Swiss banker Rudolf Elmer handed two discs to WikiLeaks founder Julian Assange at a press conference in London.
WikiLeaks could release secret Swiss banking records it received Monday in "a matter of weeks" if it can process them quickly enough, Assange said.
Elmer said he would not reveal the names in the records, and said he was unable to say how many people were covered.
Elmer describes himself as an activist/reformer/banker.
"I think, as a banker, I do have the right to stand up if something is wrong," he said Monday, explaining why he was giving the documents to the website.
Elmer is due to go on trial Wednesday in Switzerland for violating the country's banking secrecy regulations.
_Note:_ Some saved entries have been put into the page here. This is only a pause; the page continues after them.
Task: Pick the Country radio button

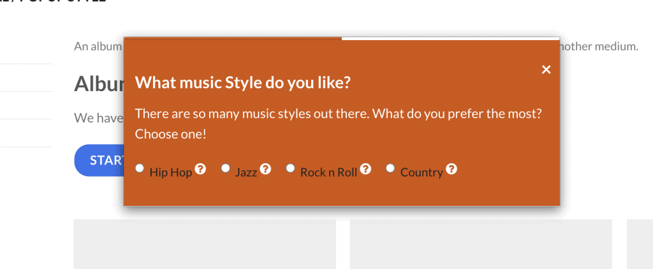Action: point(390,168)
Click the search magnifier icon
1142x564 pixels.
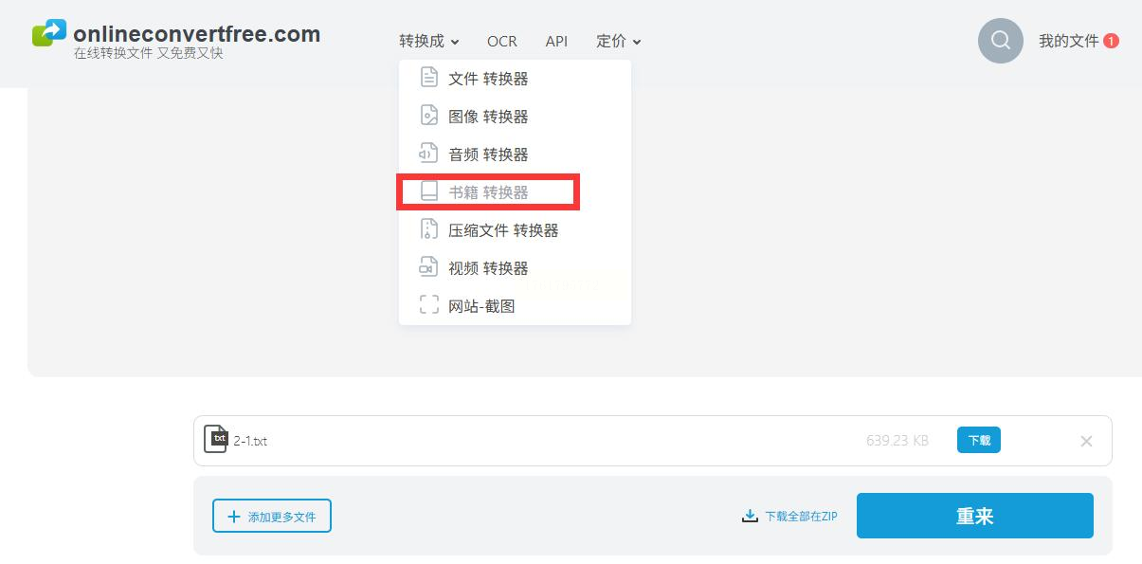point(1000,41)
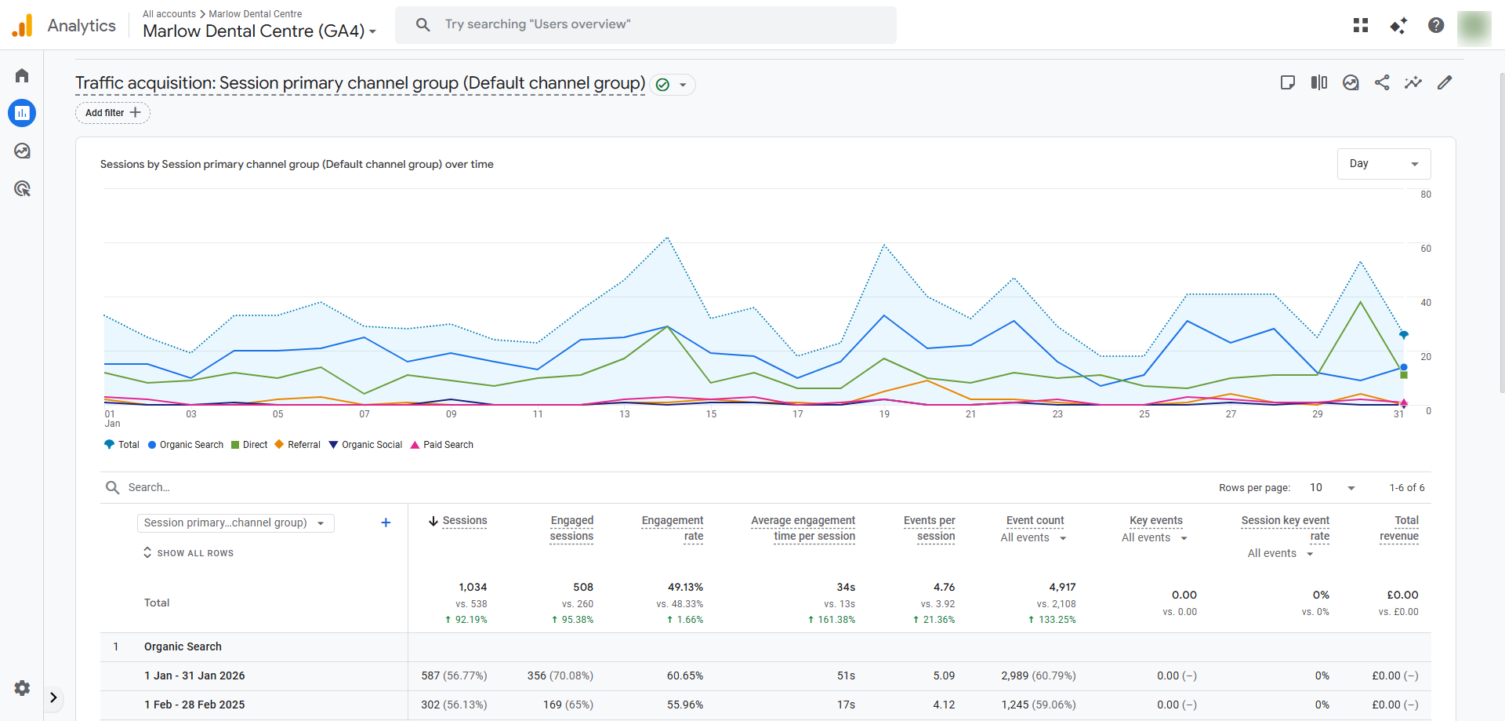The width and height of the screenshot is (1505, 721).
Task: Sort by Engaged sessions column header
Action: 571,528
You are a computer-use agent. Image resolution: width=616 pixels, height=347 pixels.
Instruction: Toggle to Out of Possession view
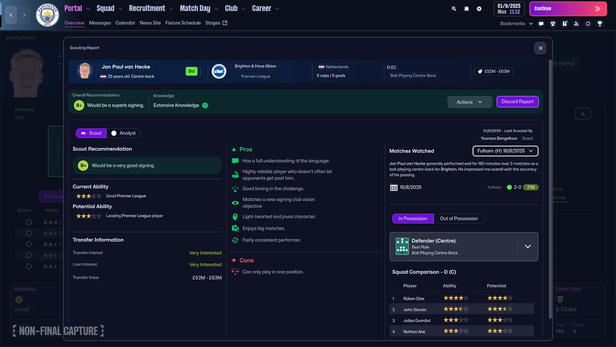click(x=459, y=219)
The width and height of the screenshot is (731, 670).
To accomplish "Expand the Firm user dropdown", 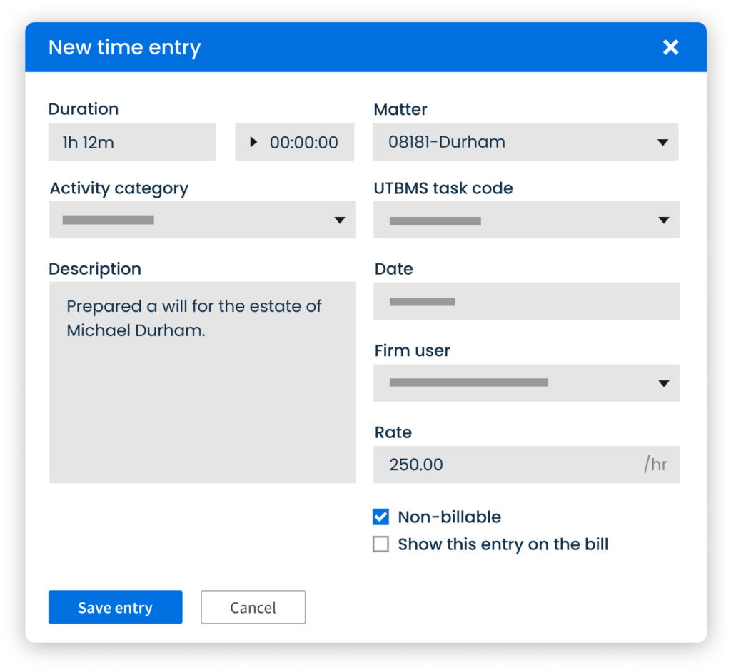I will point(526,383).
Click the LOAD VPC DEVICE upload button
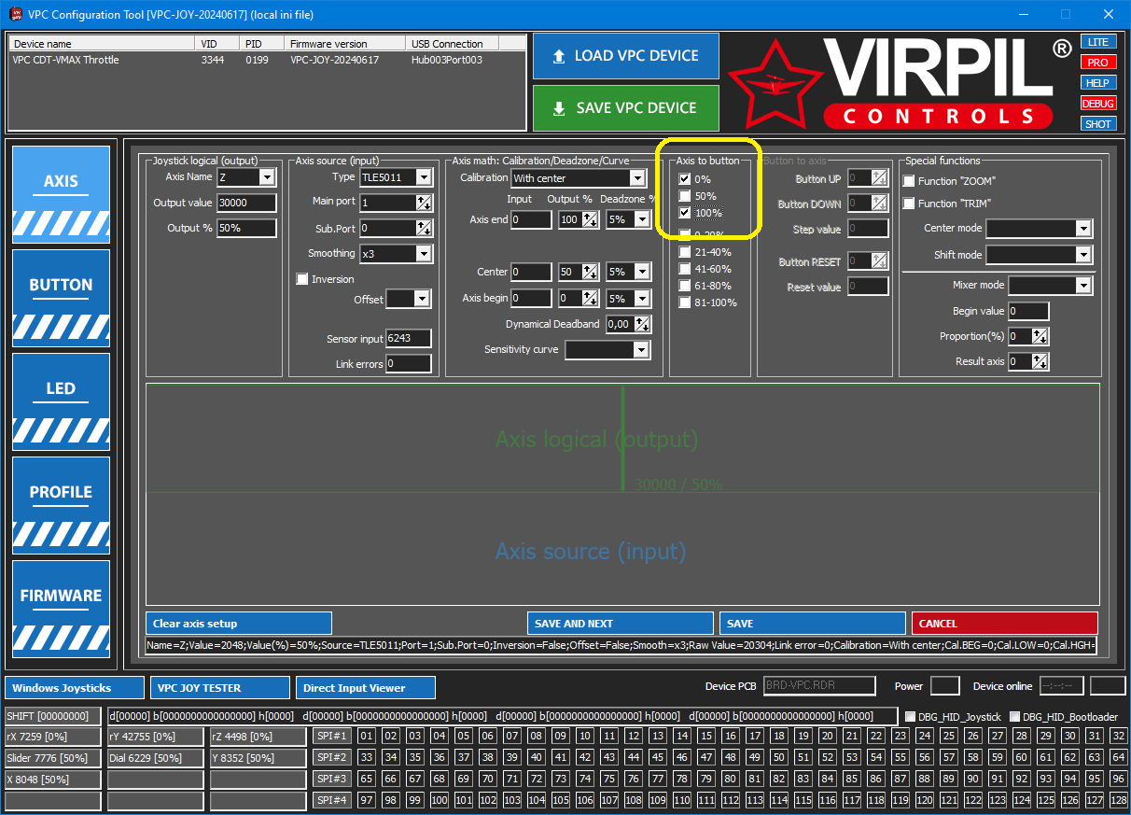 pos(625,56)
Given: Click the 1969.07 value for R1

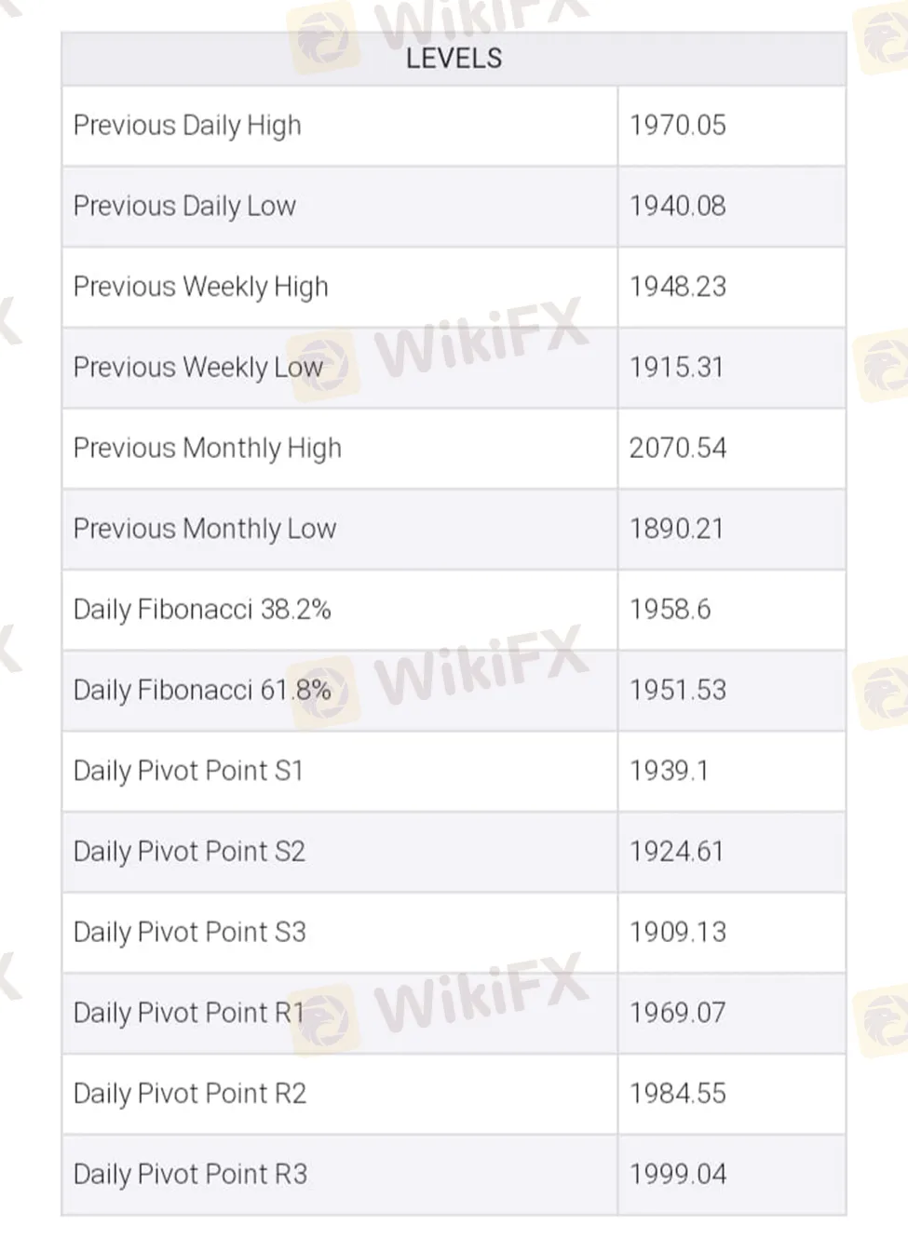Looking at the screenshot, I should (677, 1013).
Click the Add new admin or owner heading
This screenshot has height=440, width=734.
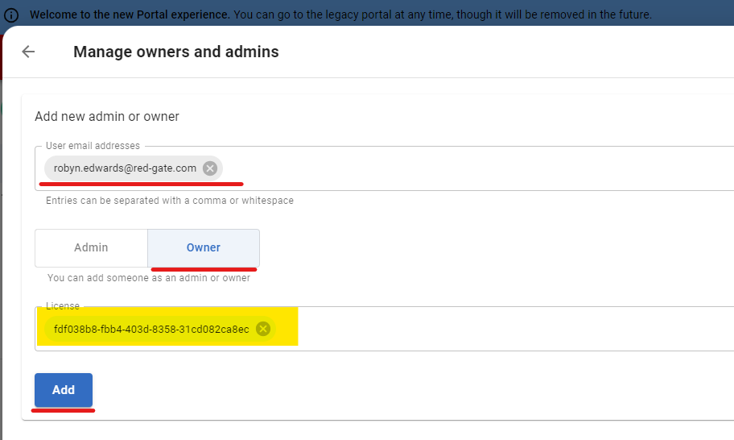(107, 116)
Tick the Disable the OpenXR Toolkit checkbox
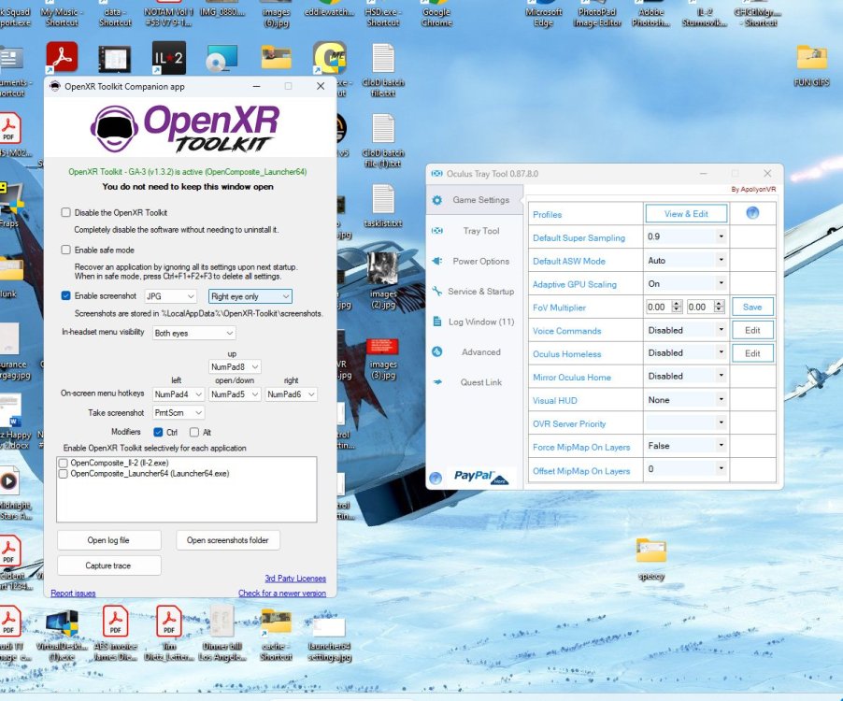 point(65,213)
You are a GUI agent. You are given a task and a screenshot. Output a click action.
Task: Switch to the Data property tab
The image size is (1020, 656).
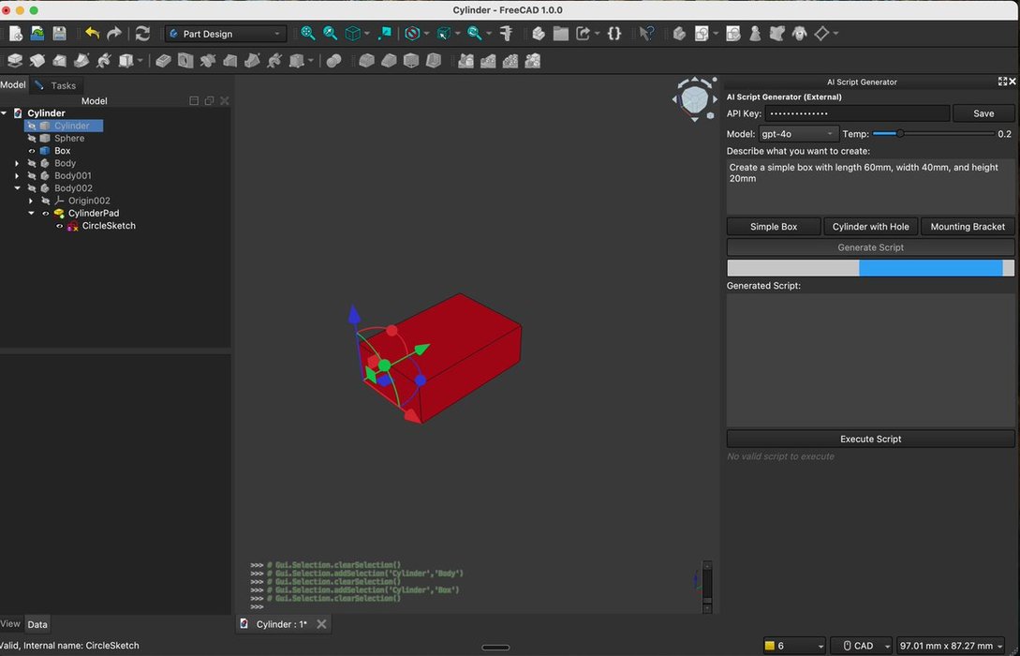(x=37, y=624)
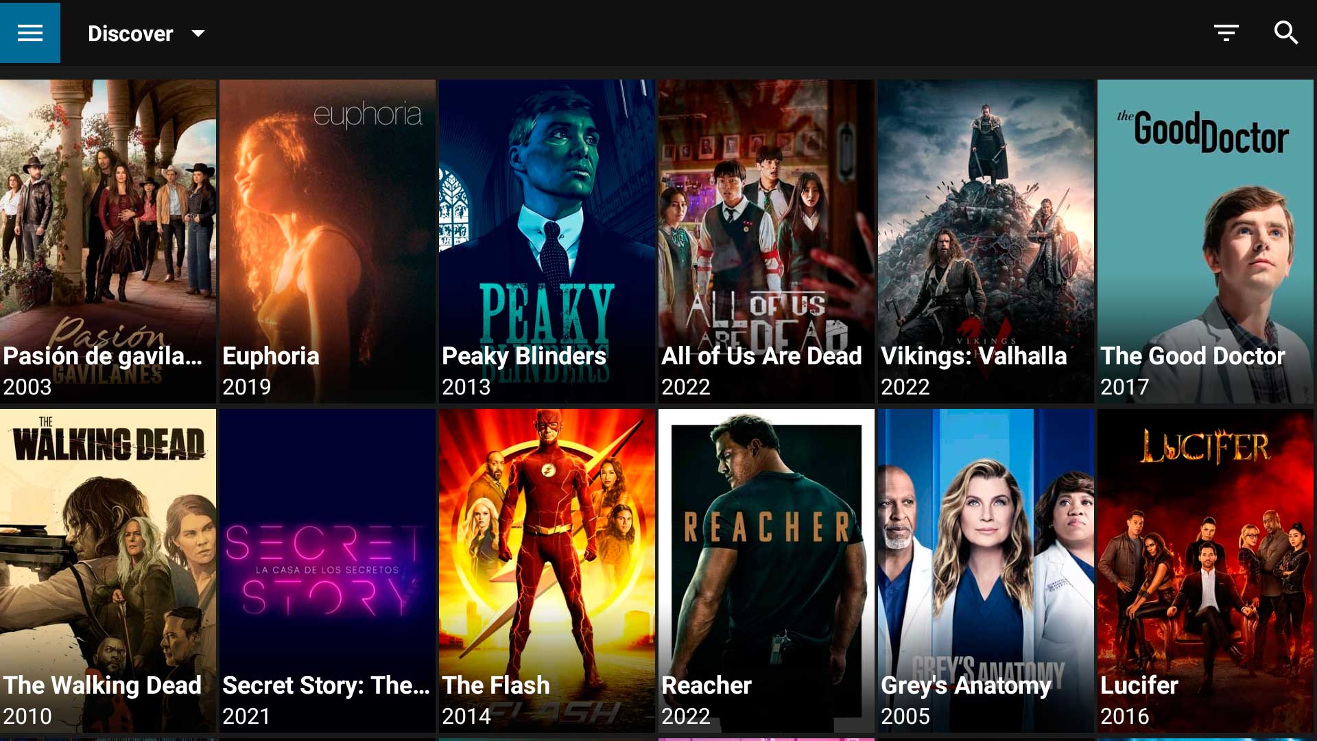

He said he wanted "to let society know what I do know and how this system works because it is damaging our society in the way that money is moved" and hidden in offshore jurisdictions.
He began looking into the issue when he was a banker in the Cayman Islands, he said.
When he first looked into the problems of offshore banking he said it looked like "a mouse tail," but as he investigated in the Cayman Islands and Switzerland, it became a "dragon's tail," and finally a many-headed dragon.
Elmer will not reveal names, lawyer Jack Blum said Monday, saying it was not always possible to determine who, if anyone, had engaged in "criminal tax evasion."
Elmer aims to "challenge Swiss Bank Secrecy at the European Court of Human Rights and the Swiss courts," he says on his website. He has worked at six offshore banking centers, he says.
Elmer and WikiLeaks founder Julian Assange worked together on a complaint against Swiss banking secrecy at the European Court of Human Rights in 2008.